Ice scourge blamed for shock figures

- PAUL WESTON paul.weston@news.com.au

CRIME rates are “out of control” on the Gold Coast but the Glitter Strip can only expect to get five new police recruits before Christmas.

The 2016-17 annual statistica­l review released by the Queensland Police Service yesterday confirmed big increases in violent offences contrasted by a fall-off in drug arrests and good order offences.

The Government announced five new young police recruits will be placed on the Coast yet other crime hot spots like Townsville (15) and the Far North Region (18) are to get more.

The South Eastern Region – which includes Logan and the Coast – recorded an 85 per cent increase in “other homicide” offences.

“These are your stabbings, your attempted murders. It’s all the high range violence,” a police source said.

The Coast-Logan region had the highest increase in grievous assault at 19 per cent, with only Brisbane (11 per cent) having a large number of offences in the category.

Common assault was up by 20 per cent, almost double the increase of any other policing region in the State.

Other key signs of the drug culture included a 41 per cent increase in unarmed robbery and staggering 80 per cent boost in unlawful entry relating to shops.

“It’s all about drugs. It’s the need for greed for drugs. There’s a link between robberies and break and enters and the need to obtain money and drugs,” the source added.

“The drug culture is so bad you’re tripping over it on the corners of the street.”

Coast civic leaders in July called on Premier Annastacia Palaszczuk and Police Commission­er Ian Stewart to solve the soaring crime rate before the Commonweal­th Games in April next year.

The embarrassi­ng figures occurred against a backdrop of the Crime and Corruption Commission investigat­ing the fudging of crime data and the domestic violence deaths of nine women since 2014, including the brutal murders of Tara Brown and Teresa Bradford.

Opposition police spokesman Tim Mander yesterday told the Bulletin: “Crime rates under Annastacia Palaszczuk are out of control because Labor is soft on crime.

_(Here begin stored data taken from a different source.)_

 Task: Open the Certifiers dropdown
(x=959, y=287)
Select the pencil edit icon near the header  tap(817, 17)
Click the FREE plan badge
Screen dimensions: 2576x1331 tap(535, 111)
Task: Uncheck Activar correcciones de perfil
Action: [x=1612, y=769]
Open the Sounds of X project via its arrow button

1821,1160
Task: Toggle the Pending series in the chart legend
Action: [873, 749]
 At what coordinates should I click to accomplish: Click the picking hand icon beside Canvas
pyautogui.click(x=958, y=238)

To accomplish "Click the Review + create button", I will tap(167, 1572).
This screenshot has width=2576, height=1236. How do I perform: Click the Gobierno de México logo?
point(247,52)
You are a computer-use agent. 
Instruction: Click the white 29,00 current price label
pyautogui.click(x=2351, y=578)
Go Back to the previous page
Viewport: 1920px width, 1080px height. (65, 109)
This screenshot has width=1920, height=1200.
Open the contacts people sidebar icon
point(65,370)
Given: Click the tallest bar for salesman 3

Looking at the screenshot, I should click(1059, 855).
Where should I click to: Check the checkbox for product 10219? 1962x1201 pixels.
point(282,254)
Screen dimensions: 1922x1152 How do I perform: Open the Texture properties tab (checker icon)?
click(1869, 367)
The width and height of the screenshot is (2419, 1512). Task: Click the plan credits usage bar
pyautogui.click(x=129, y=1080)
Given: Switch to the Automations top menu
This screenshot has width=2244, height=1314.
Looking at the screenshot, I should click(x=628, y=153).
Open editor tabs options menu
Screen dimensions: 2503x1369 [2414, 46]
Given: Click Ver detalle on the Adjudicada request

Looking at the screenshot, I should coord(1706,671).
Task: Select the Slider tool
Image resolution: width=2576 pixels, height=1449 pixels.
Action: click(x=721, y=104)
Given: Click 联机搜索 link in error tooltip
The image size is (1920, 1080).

Drug and violent crime is increasing and the criminal gangs coming back to the Gold Coast.”

While senior Coast police maintained the crime rate was reducing, Bond University criminolog­ist Terry Goldsworth­y maintained this was misleading. “Where we have seen crime decrease is in the area of police enforcemen­t with other offences, which are indicative of proactive policing decreasing significan­tly,” he said.

“The silence from senior management to respond to the increasing crime rate has been deafening. There have been no clear strategies put forward to acknowledg­e the cause, nor the solution to the current situation Queensland finds itself in with regards to the crime rate.”